После обработки раны какой-то местной терпко пахнущей мазью и перевязки, девчонка ушла, но скоро вернулась с пиалой козьего молока и начавшей слегка черстветь ячменной лепёшкой. Саня с аппетитом съел это немудрёное угощение и искренне поблагодарил девушку. Почувствовав спиной чей-то пристальный взгляд, Григорьев резко повернул голову, и невольно охнул – неосторожное движение сразу отдалось болью в его ране. На пороге сарая стоял мужчина лет пятидесяти и внимательно разглядывал своего пленника. Одет он был небогато, и на Сашку смотрел не зло, без враждебности, а, скорее, с любопытством:

– Я слышал, ты говоришь по-нашему, рус. Это хорошо! Ты сильный, крепкий, и это тоже очень хорошо. Я Махсуд, твой хозяин. Когда заживёт рана, будешь работать на меня! Хорошо работаешь – хорошо кушаешь, плохо работаешь – будешь всегда голодный, и скоро сдохнешь! Понимаешь?

– Понимаю, Махсуд. Освободи меня от цепи, я никуда не убегу! – Саня говорил на фарси, и по глазам видел, что это очень нравится его хозяину.

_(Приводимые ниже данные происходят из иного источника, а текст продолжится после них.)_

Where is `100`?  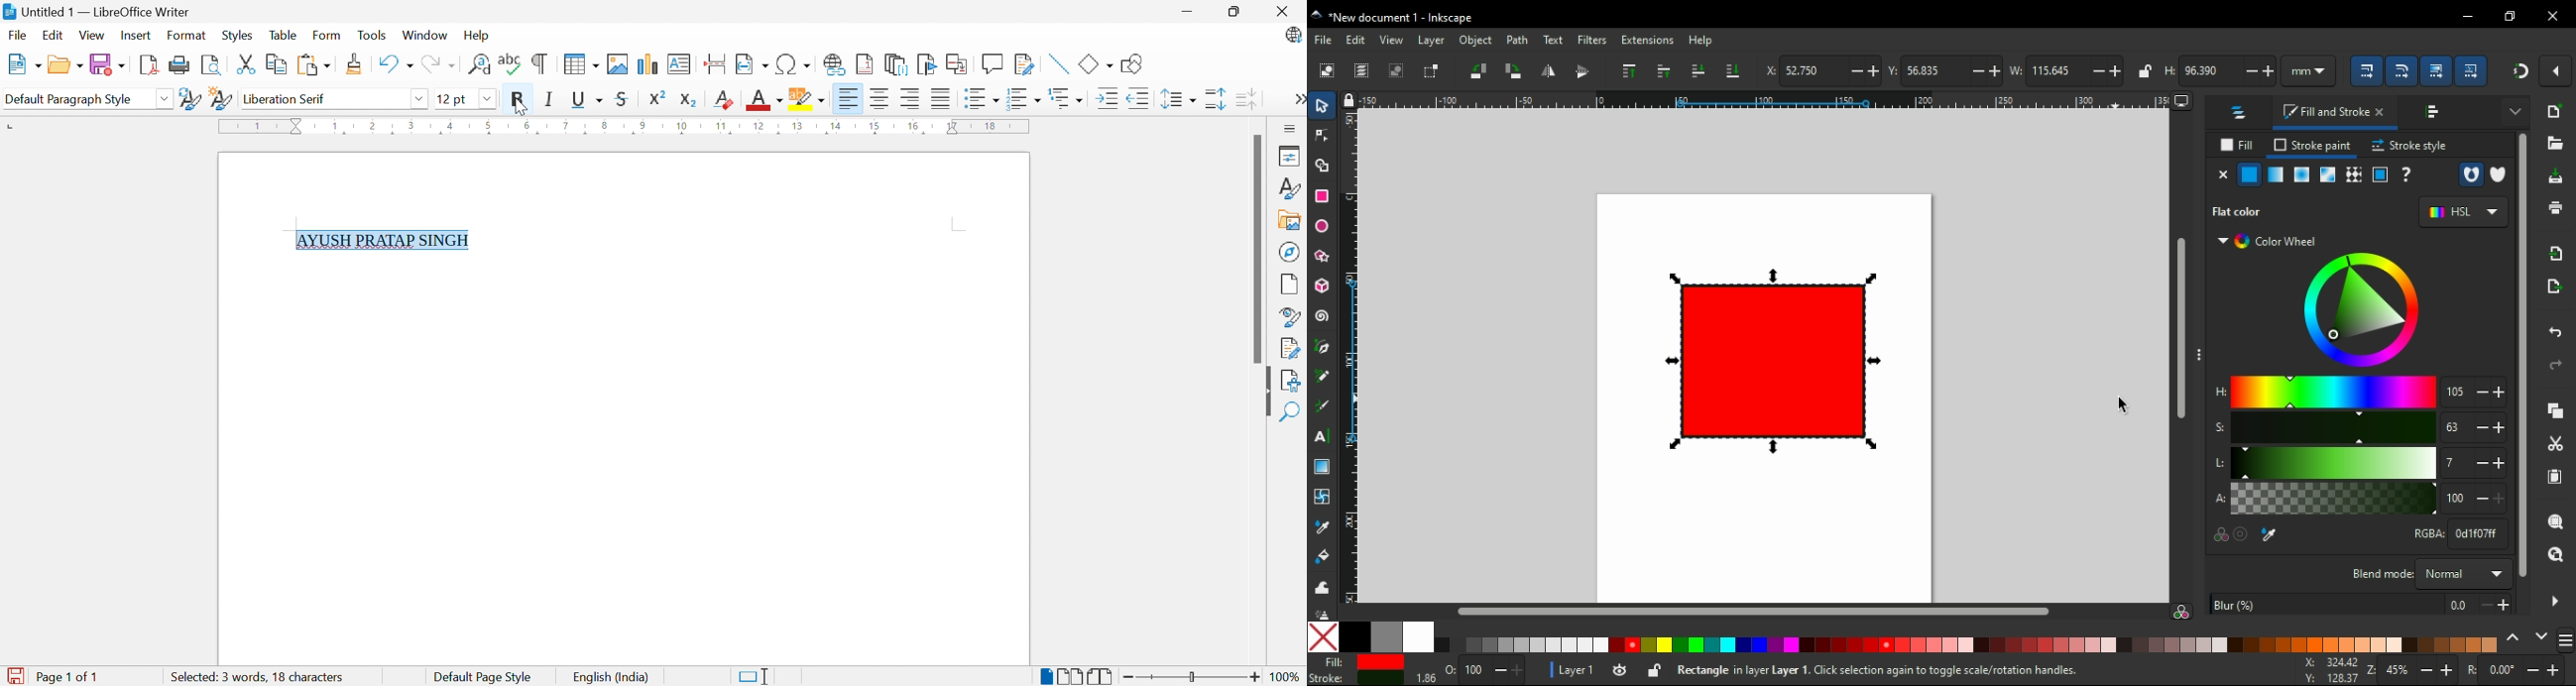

– Посмотрим на тебя. Может, потом и сниму с тебя цепь, если ты это заслужишь, рус. Как твоё имя? – с улыбкой спросил Махсуд.

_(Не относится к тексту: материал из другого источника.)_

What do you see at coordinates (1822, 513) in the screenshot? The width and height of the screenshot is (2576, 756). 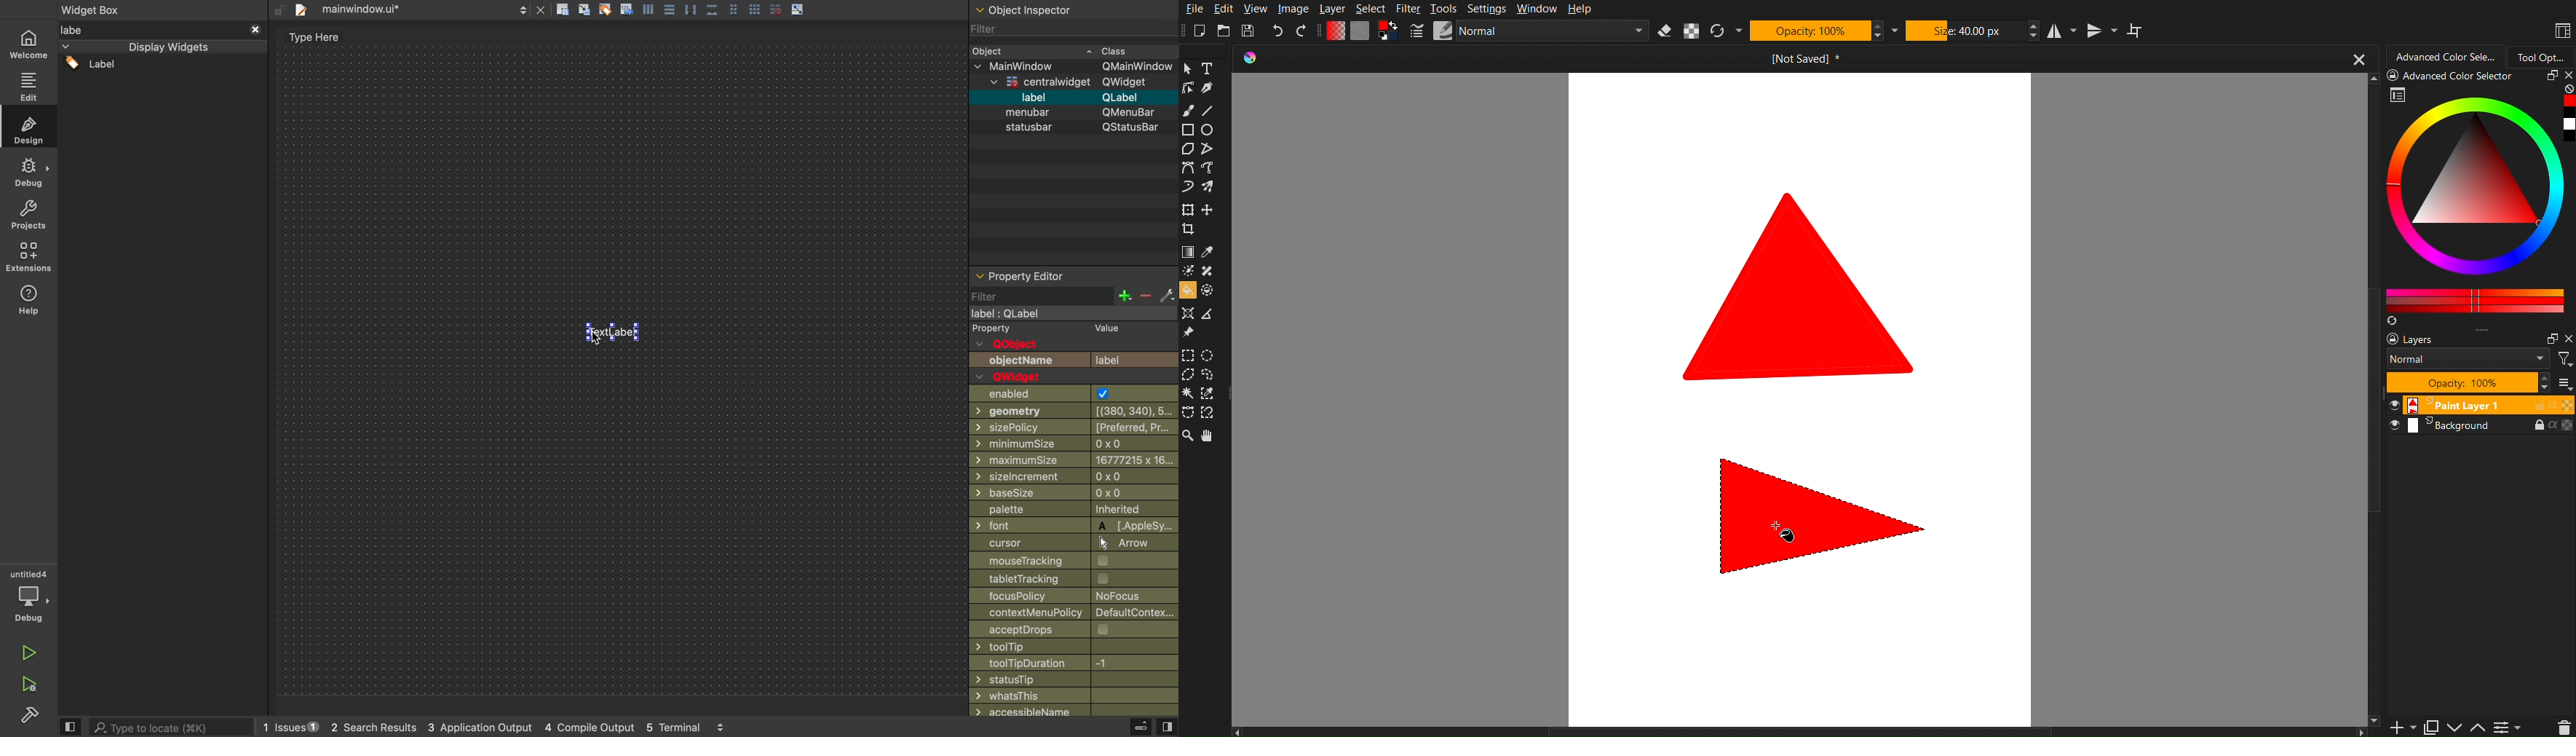 I see `Filled Shape` at bounding box center [1822, 513].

– Александр – не стал врать Сашка.

– По-нашему Искандер. Так и буду звать тебя – кивнул моджахед – а сейчас ложись и спи, твоя рана скоро заживёт!

И без перехода он сразу повернулся к девушке, всё это время молча стоявшей рядом:

– Назгул, принеси ему наши старые одеяла. Нам они не нужны, а ему здесь пригодятся.

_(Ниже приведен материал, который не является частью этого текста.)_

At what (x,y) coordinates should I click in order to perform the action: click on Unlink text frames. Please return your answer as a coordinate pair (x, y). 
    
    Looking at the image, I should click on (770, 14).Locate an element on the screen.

– Да, отец! – и девчонка выпорхнула из сарая, как птичка из клетки…

Тем же вечером Назгул принесла Сане на ужин миску ячменной каши, небольшой кусочек овечьего сыра-брынзы и вместо чая какой-то лечебный травяной отвар. Пока парень ел, она всё расспрашивала его о родине, о людях, которые там живут, о самой жизни в СССР. Сашка даже удивился, откуда взялось столько интереса у деревенской девчонки из афганской сельской глубинки к тому, что её никоим образом не касается, и вряд ли когда-либо коснётся. Ах, Саня, Саня! Знать бы ему наперёд, как он тогда заблуждался с этим поспешным выводом, но, как говорится, пути господни неисповедимы… Он обстоятельно и не спеша отвечал на её вопросы, и спрашивал сам, стремясь лучше узнать окружающую обстановку. Вдруг Назгул сама откинула сетку паранджи, закрывающую её глаза, и Сашка даже слегка обалдел от неожиданности! В свете тусклой керосиновой лампы на него полыхнули два огромных тёмно-зелёных изумруда в обрамлении длинных чёрных ресниц. Видение тут же пропало, сетка снова упала вниз, а девчонка, помолчав, сказала:

– Искандер, мой дедушка Рахматулло был знаменитым целителем. К нему со всей округи шли люди за помощью, и не было ни одного случая, чтобы он кому-то не помог. Когда пришло его время, он из всей нашей семьи выбрал меня, и передал мне своё искусство врачевания. Правда, я ещё не со всеми знаниями разобралась, но впереди обязательно это сделаю. Я хочу сказать, что скоро вылечу тебя, и ты снова станешь здоров!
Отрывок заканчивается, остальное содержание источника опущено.